-- START OF Data section --

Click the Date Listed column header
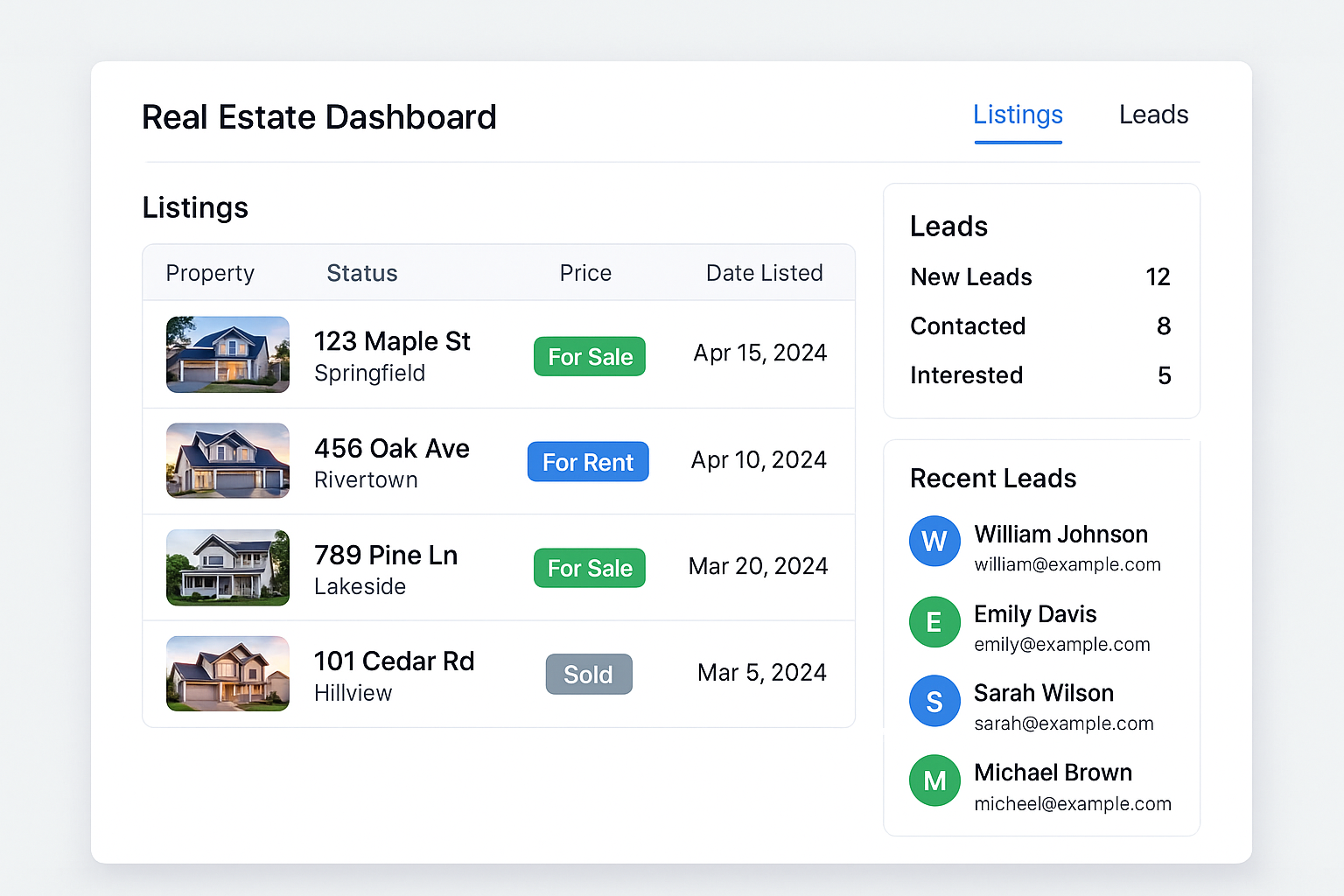 point(764,272)
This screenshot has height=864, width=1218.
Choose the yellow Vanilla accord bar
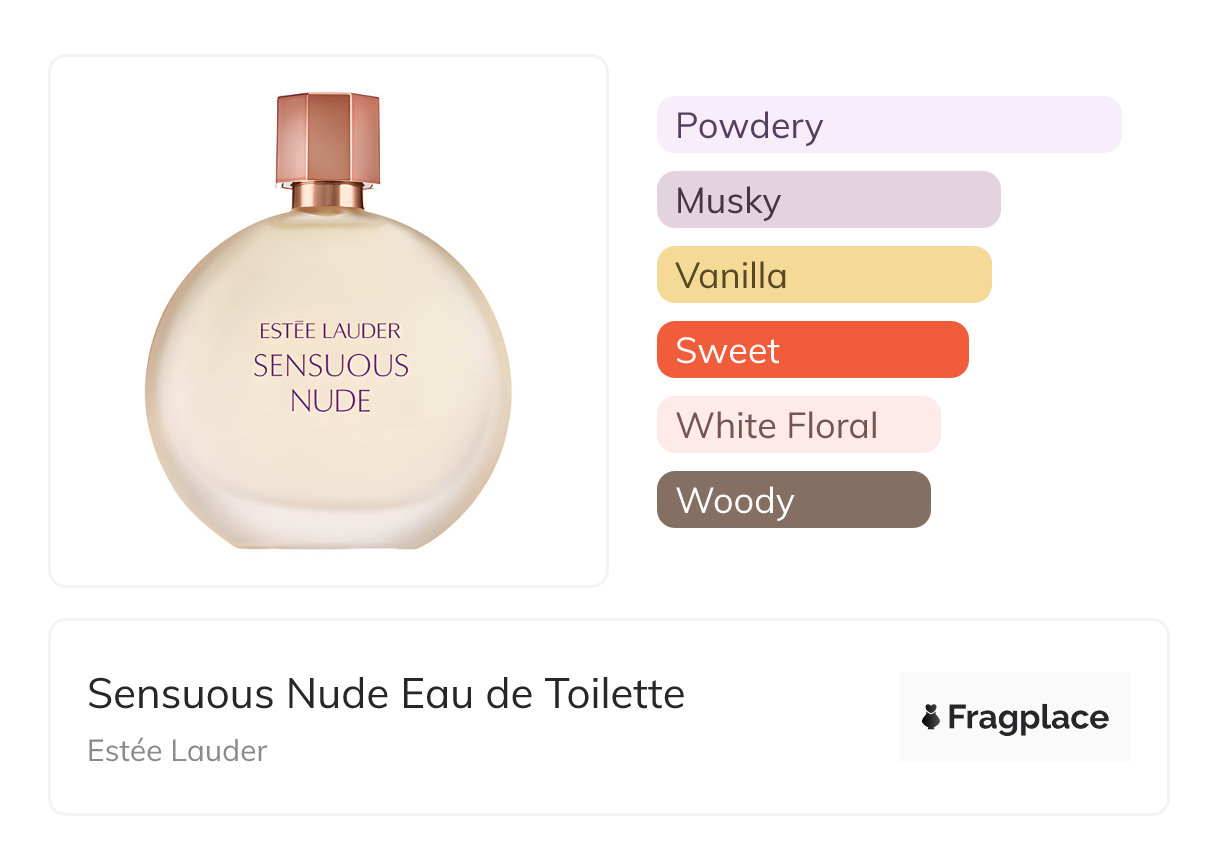[x=824, y=275]
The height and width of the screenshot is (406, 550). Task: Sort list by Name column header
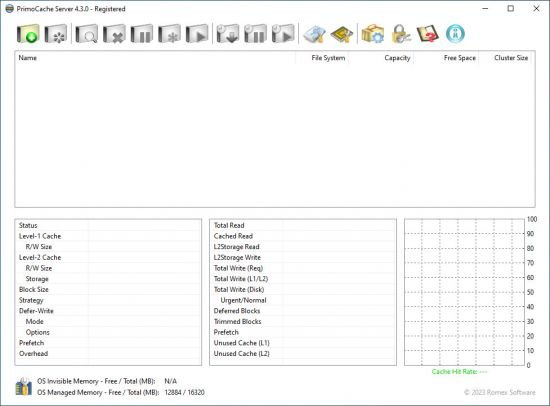point(28,58)
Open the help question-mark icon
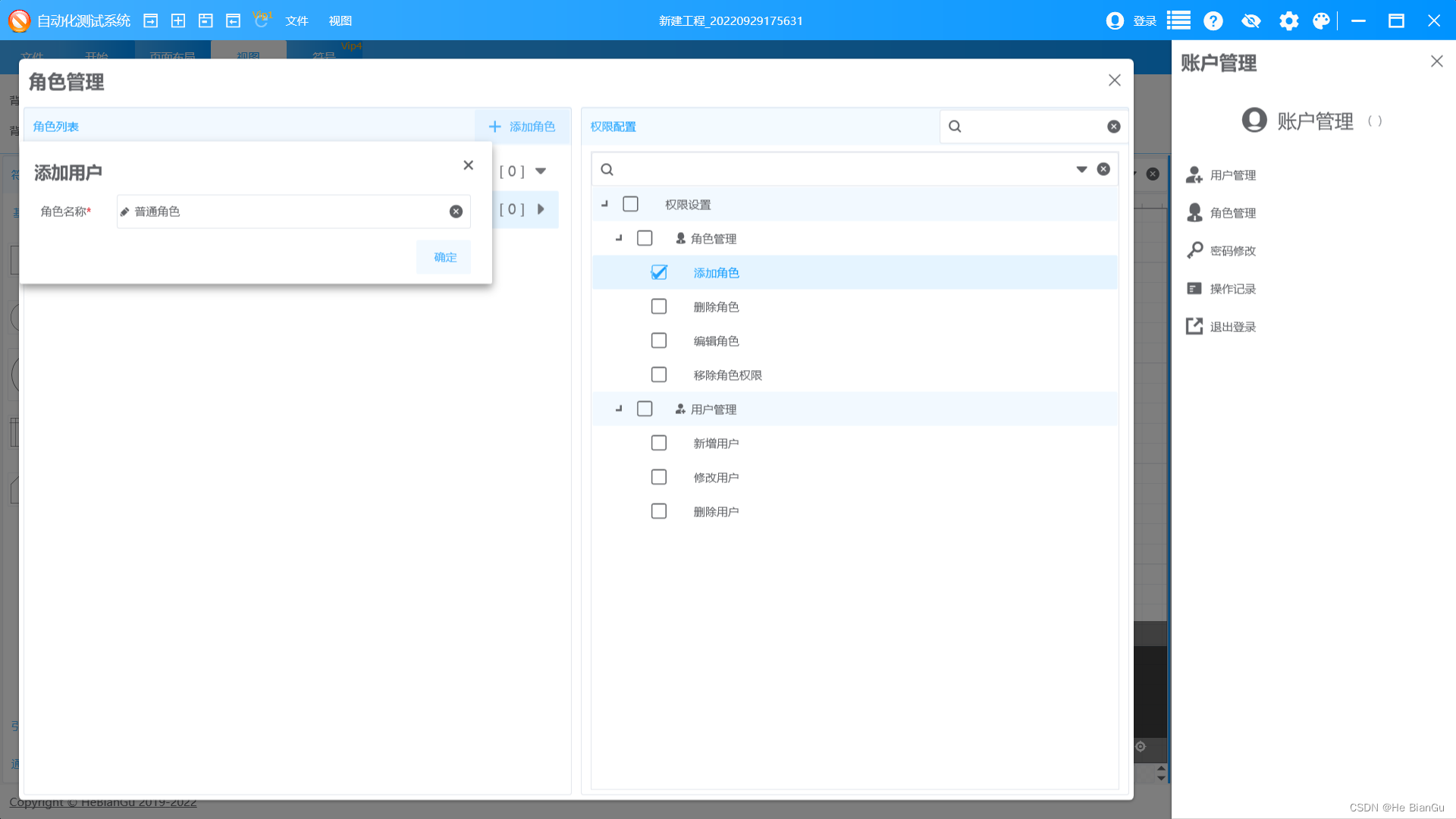Image resolution: width=1456 pixels, height=819 pixels. click(x=1213, y=20)
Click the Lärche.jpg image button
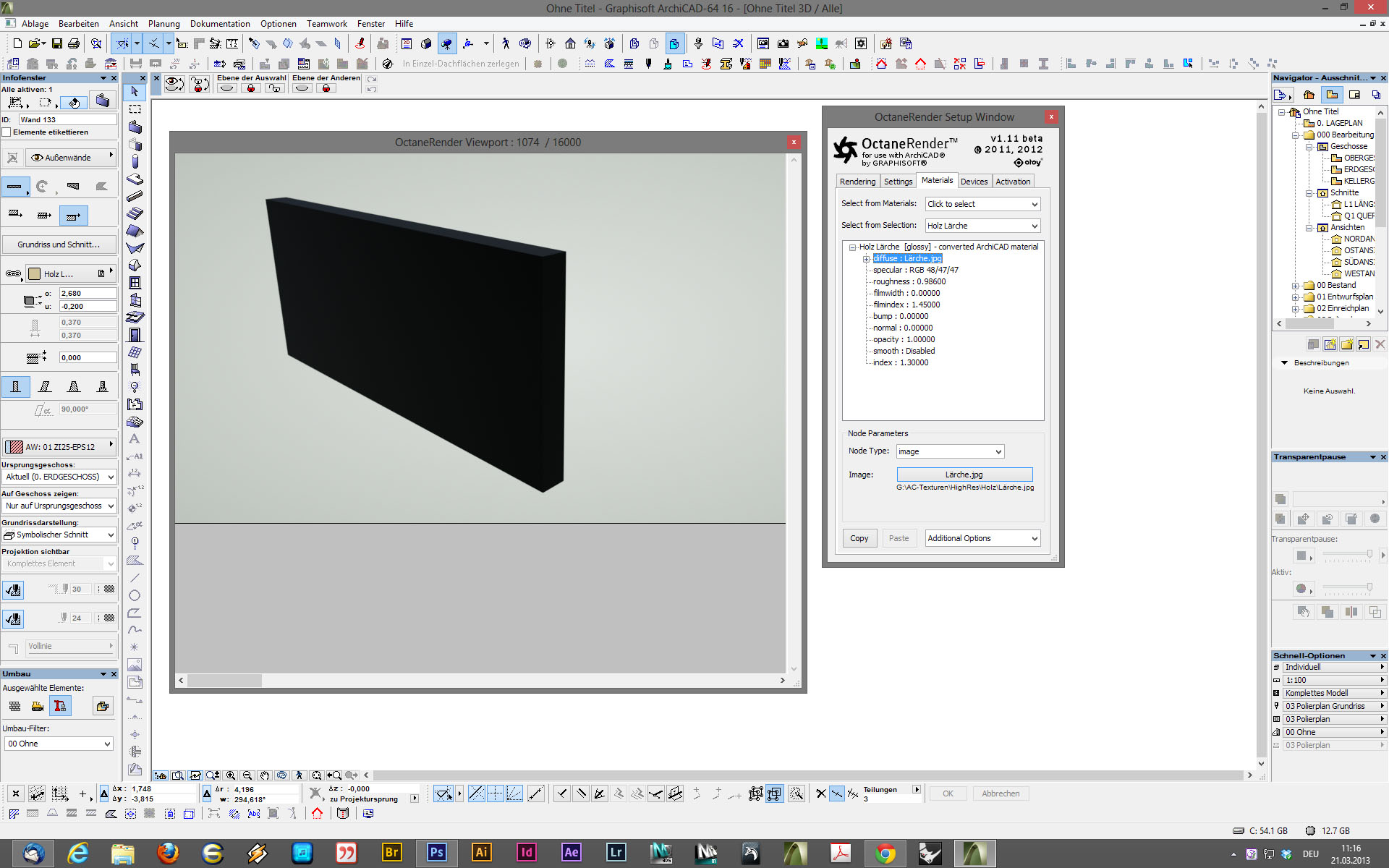This screenshot has width=1389, height=868. pyautogui.click(x=964, y=475)

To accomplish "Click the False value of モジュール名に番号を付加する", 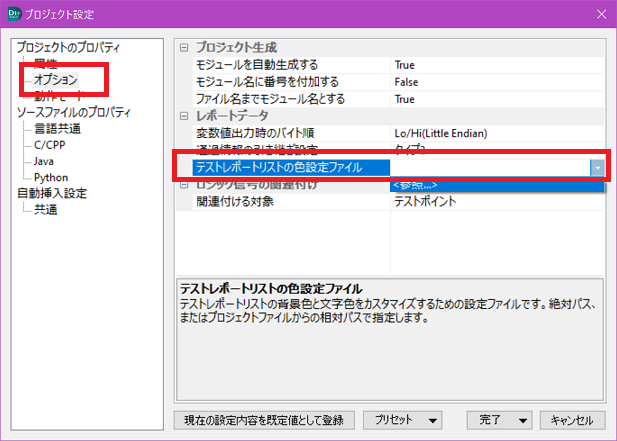I will coord(406,82).
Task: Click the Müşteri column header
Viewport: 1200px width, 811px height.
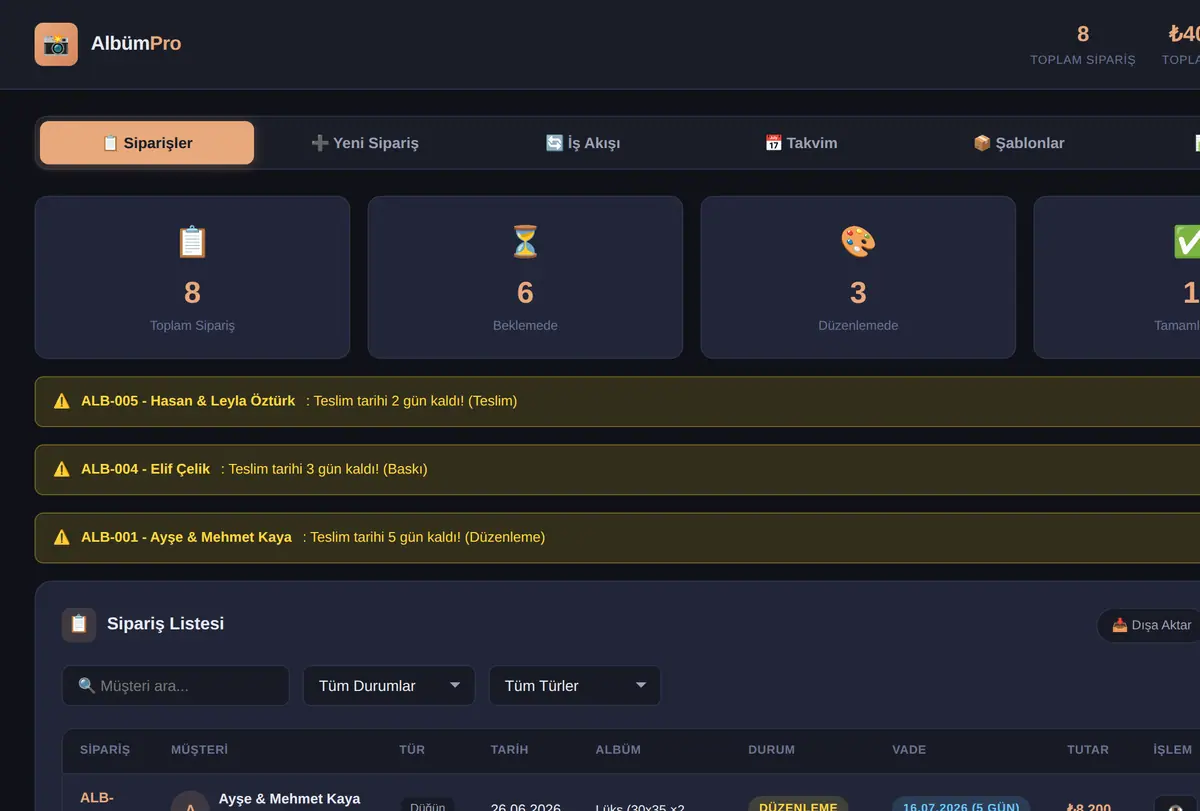Action: click(199, 749)
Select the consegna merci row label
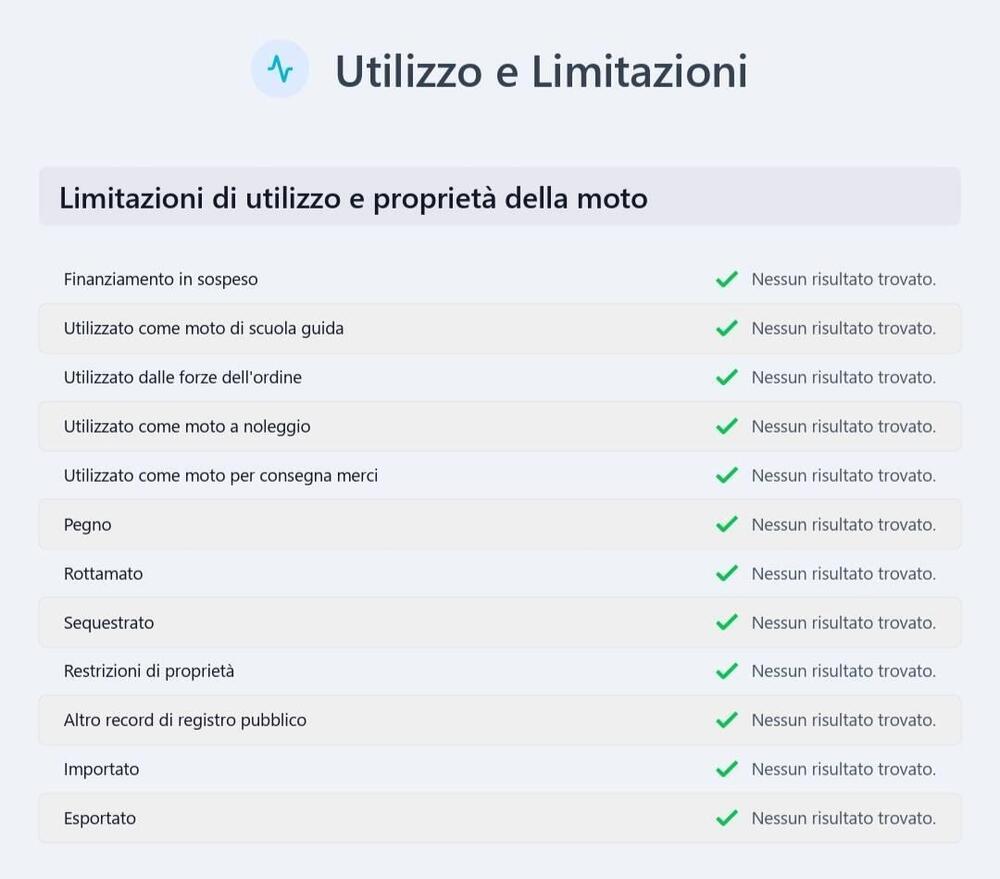This screenshot has width=1000, height=879. pos(221,475)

-- END OF Data section --

### What to produce
Please recast the data above as a JSON list of strings, one string per line, from the line with "This screenshot has height=864, width=1218." up to and including the line with "point(28,58)", leaving out blank lines and any pictures.

### The response
[
  "This screenshot has height=864, width=1218.",
  "Choose the yellow Vanilla accord bar",
  "[x=824, y=275]",
  "The height and width of the screenshot is (406, 550). Task: Sort list by Name column header",
  "point(28,58)"
]